§ PROBLEM TO WORK ON: Please restate word for word the lines of the entries below from the one with "This screenshot has height=626, width=1105." to the one with "the Connection Type", inclusive, and leave out every picture.

§ DATA SECTION:
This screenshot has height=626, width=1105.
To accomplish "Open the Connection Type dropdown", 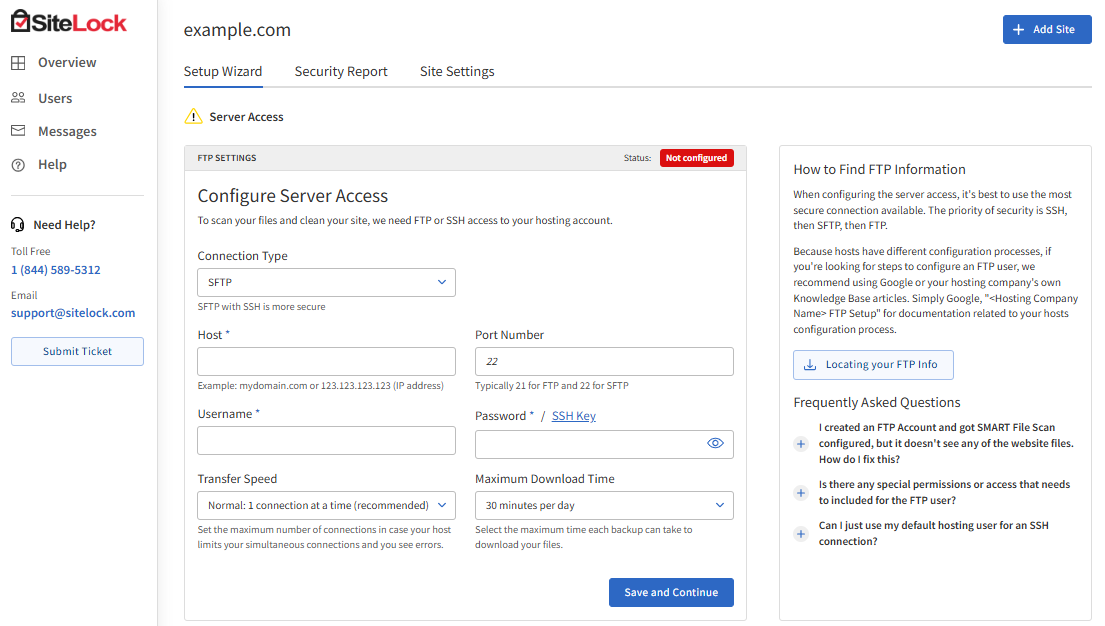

...

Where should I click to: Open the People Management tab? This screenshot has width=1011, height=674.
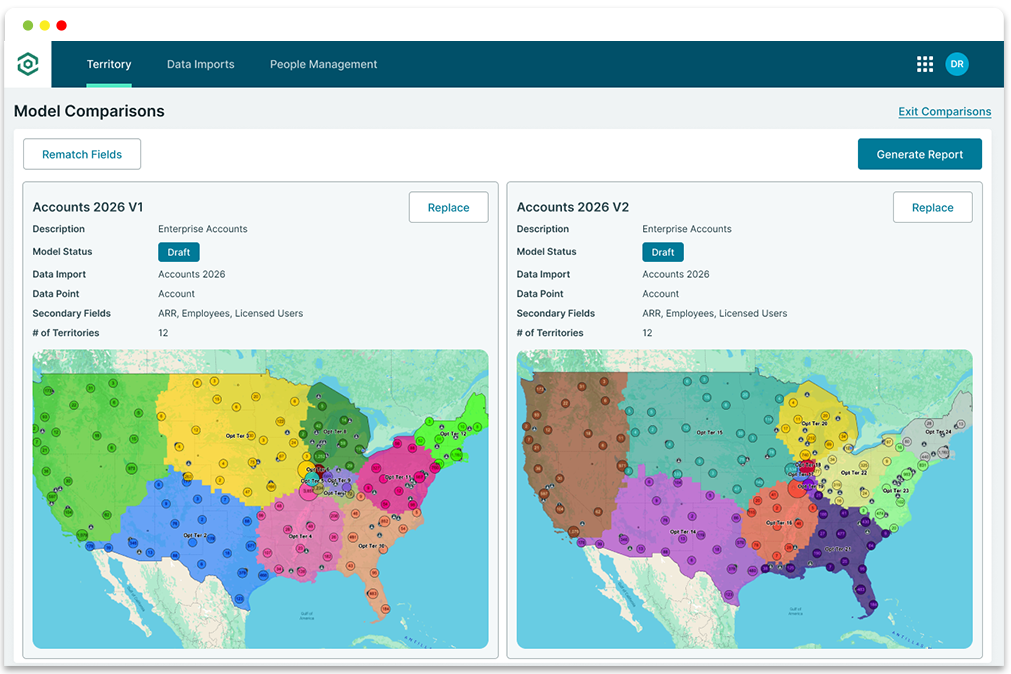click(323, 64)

--

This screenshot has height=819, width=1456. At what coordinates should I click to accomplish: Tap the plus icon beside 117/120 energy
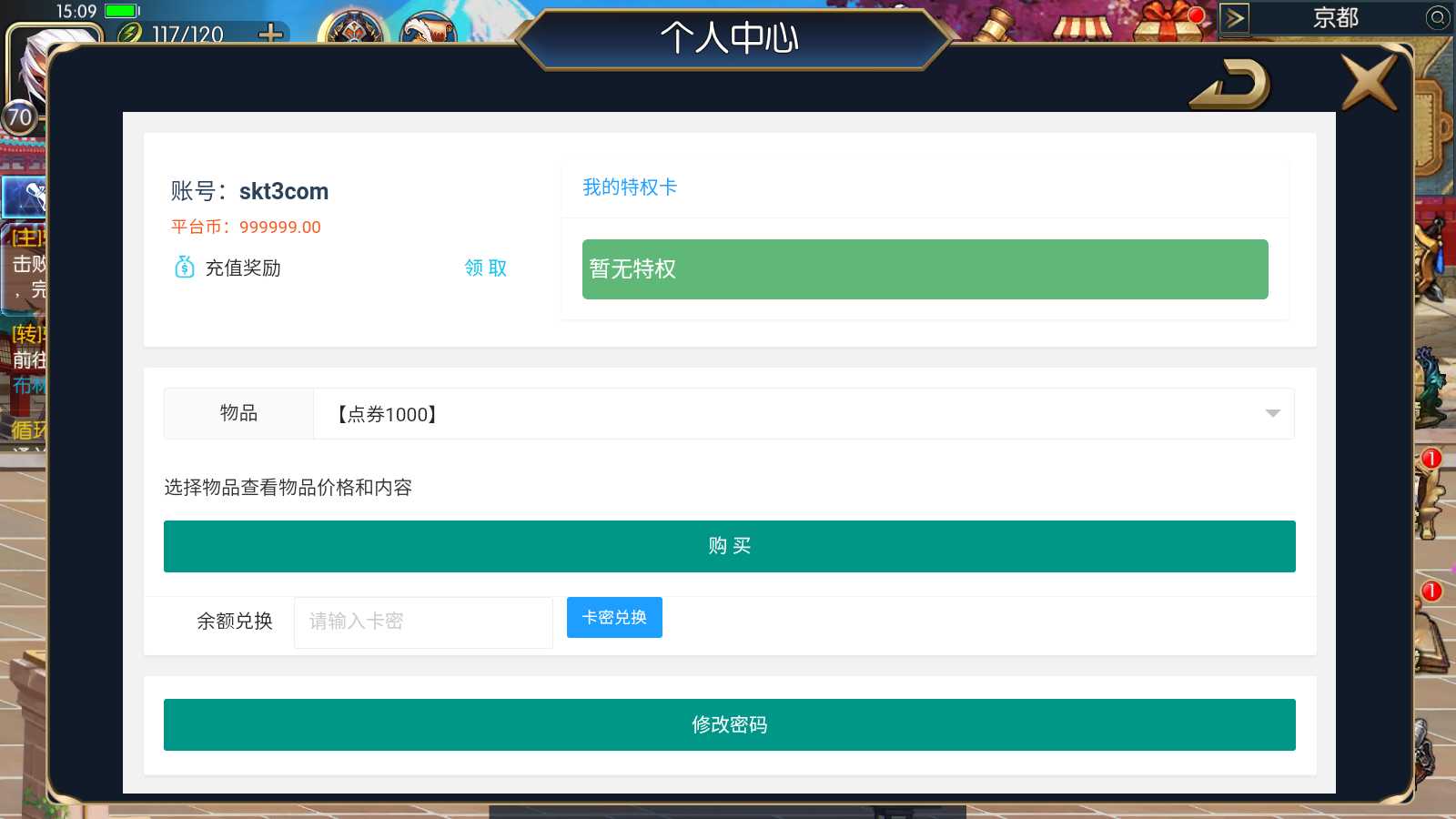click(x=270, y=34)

§ TASK OUTPUT:
This screenshot has height=626, width=1105.
To accomplish "Open the Connection Type dropdown", 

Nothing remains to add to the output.